**Prompt:** Write out the passage of the Barcelona rent data text between "APIs are constructed" and "are assigned automatically.", inclusive.

**Quoted text:**
Data Cleaning – Project: Barcelona – Real Estate

Python

Pandas, Requests, Beautiful Soup


JUPYTER LAB – Barcelona Real Estate Market – Property Rent Data



BCN_REAL_ESTATE_API_MARKDOWN



JUPYTER LAB

BARCELONA: Real Estate Market – Property Rent

METHODOLOGY

DATA

Data can be accessed via APIs. Data is stored by quarter. Each quarter has its own API and contains:

  • data aggregated at the city level
  • data aggregated at the neighbourhood level (for all 73 neighbourhoods comprising the city)

Relevant data to extract is at the Neighbourhood level – 73 neighburhoods in total, in particular:

  • DISTRICT_CODE
  • DISTRICT_NAME
  • NEIGHBOURHOOD_CODE
  • NEIGHBOURHOOD_NAME
  • RENT_QUARTER_DATE: datetype added by merging RENT_YEAR and RENT_QUARTER
  • RENT_YEAR
  • RENT_QUARTER
  • RENT_PRICE_EUROS_x_MQ: average rent per square metre by neighbourhood
  • RENT_PRICE_EUROS_x_MONTH: average rent per month by neighbourhood

Source: Adjuntamiento de Barcelona – https://opendata-ajuntament.barcelona.cat/data/es/dataset/est-mercat-immobiliari-lloguer-mitja-mensual

PROCESS

API

APIs are constructed and added to a list to be iterated later

DATA NORMALISATION:

District and Neighbourhood codes need to have a ‘0’ in front of all codes up to 10.

DATA EXPORT TO EXCEL

Results are exported onto an Excel file. The prefix enables to differenciate the file and needs to be set at the beginning. The full name of the file, the sheet_name and the index_label are assigned automatically.

**Stored records:**
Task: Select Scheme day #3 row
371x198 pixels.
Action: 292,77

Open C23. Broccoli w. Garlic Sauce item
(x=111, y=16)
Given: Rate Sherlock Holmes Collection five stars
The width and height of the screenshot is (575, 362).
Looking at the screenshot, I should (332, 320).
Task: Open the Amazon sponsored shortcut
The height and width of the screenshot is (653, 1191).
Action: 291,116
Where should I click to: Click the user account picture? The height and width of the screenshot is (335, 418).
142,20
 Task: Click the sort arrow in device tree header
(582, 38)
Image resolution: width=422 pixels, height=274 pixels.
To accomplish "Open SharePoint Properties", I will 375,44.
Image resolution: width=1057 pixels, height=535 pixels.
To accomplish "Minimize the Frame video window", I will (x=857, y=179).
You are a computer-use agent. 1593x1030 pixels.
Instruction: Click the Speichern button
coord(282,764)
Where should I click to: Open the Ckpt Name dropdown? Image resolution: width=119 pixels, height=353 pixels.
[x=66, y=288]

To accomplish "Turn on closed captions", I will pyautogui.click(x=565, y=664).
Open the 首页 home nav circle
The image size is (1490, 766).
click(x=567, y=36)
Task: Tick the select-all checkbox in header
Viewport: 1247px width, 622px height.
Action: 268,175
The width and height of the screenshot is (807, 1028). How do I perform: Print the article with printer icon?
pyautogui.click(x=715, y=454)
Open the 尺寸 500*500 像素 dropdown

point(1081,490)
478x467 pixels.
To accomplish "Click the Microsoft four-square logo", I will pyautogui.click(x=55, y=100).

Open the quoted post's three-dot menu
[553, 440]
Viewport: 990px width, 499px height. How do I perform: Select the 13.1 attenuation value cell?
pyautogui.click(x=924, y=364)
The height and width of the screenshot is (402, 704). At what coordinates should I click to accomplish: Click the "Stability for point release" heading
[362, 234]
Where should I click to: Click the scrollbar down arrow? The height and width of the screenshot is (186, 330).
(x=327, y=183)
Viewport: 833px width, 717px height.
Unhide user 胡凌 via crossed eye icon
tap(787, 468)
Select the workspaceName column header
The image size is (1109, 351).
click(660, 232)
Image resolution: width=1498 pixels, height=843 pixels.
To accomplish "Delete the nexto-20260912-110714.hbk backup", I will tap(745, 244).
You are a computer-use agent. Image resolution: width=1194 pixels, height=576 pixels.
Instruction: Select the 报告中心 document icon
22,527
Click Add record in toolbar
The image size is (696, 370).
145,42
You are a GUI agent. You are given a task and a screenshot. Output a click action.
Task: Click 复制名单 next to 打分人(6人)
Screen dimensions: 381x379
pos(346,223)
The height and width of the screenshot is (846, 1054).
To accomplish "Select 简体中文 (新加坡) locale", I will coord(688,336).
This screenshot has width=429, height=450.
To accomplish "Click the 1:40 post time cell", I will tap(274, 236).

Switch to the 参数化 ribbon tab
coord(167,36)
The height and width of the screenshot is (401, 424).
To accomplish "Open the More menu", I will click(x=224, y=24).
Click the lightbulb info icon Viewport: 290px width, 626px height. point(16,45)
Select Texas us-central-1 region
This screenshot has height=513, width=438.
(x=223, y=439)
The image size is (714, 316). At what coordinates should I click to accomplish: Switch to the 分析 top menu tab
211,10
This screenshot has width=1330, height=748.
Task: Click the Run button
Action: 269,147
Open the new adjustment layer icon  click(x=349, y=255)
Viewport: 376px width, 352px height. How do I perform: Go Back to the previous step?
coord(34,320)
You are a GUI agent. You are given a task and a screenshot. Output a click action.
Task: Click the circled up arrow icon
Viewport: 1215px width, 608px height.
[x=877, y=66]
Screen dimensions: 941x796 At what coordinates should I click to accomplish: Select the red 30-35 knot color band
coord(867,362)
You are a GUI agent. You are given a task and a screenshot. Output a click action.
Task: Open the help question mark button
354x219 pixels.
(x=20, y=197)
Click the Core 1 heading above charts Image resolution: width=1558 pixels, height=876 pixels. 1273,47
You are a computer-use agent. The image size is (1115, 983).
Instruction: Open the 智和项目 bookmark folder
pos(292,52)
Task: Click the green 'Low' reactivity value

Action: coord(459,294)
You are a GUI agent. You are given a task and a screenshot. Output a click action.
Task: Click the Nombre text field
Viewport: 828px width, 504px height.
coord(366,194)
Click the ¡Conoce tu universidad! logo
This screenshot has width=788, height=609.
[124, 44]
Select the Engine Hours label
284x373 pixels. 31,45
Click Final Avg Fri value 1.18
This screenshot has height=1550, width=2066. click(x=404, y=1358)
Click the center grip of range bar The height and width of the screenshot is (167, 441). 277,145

**Exercise answer:**
APIs are constructed and added to a list to be iterated later

DATA NORMALISATION:

District and Neighbourhood codes need to have a ‘0’ in front of all codes up to 10.

DATA EXPORT TO EXCEL

Results are exported onto an Excel file. The prefix enables to differenciate the file and needs to be set at the beginning. The full name of the file, the sheet_name and the index_label are assigned automatically.